(Screen grounding examples)
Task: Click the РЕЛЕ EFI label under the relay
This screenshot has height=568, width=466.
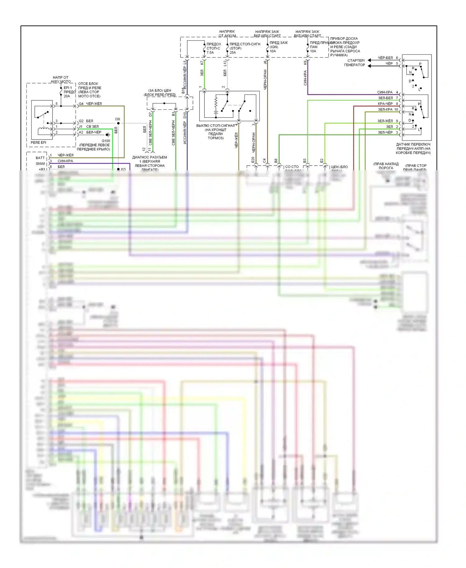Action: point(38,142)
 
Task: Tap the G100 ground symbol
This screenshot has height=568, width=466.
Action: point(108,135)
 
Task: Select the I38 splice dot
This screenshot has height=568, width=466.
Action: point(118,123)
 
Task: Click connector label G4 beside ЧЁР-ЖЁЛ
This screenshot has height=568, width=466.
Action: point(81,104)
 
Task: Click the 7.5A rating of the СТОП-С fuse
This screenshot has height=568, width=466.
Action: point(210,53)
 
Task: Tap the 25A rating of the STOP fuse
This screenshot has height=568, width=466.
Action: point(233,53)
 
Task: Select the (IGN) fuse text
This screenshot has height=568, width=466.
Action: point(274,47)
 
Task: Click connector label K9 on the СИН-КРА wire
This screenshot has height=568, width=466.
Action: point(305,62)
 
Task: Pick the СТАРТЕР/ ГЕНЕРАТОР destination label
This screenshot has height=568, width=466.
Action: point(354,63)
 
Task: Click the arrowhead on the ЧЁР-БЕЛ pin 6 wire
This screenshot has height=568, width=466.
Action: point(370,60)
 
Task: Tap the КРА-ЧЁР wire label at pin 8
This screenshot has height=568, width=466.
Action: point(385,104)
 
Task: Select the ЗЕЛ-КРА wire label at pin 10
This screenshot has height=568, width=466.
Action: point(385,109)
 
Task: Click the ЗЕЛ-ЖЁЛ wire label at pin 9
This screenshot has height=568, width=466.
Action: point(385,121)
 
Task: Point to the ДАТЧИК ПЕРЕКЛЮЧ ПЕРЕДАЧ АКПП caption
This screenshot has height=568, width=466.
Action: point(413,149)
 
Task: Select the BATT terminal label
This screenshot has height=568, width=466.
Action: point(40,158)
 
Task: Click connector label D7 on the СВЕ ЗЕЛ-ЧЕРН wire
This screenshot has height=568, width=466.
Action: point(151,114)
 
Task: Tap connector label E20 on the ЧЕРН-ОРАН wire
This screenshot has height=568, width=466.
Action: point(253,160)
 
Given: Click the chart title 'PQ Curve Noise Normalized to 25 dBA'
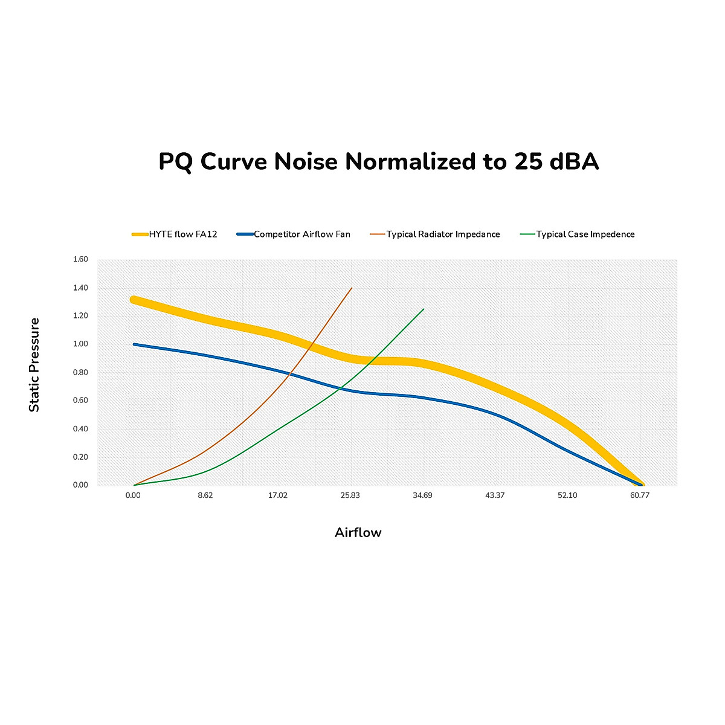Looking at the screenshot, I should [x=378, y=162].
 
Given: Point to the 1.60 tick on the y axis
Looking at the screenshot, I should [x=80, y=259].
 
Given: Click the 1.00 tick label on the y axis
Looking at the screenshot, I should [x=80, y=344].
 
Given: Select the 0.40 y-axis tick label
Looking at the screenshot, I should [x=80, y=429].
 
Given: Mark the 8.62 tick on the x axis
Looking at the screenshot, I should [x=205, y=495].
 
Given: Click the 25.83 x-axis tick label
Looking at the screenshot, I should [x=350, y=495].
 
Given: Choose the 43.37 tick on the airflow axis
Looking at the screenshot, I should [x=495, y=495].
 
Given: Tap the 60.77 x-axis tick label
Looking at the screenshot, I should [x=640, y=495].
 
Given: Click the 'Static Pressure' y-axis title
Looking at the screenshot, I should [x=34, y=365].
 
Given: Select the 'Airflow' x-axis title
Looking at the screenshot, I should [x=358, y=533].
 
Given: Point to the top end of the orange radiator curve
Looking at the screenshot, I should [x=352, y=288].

** WHAT TO WORK ON **
Copy out every line of the items above that contains the word "Select".

** OUTPUT BELOW **
Task: Select the I38 splice dot
Task: Select the (IGN) fuse text
Task: Select the ЗЕЛ-КРА wire label at pin 10
Task: Select the BATT terminal label
Given: Select the 0.40 y-axis tick label
Given: Select the 'Airflow' x-axis title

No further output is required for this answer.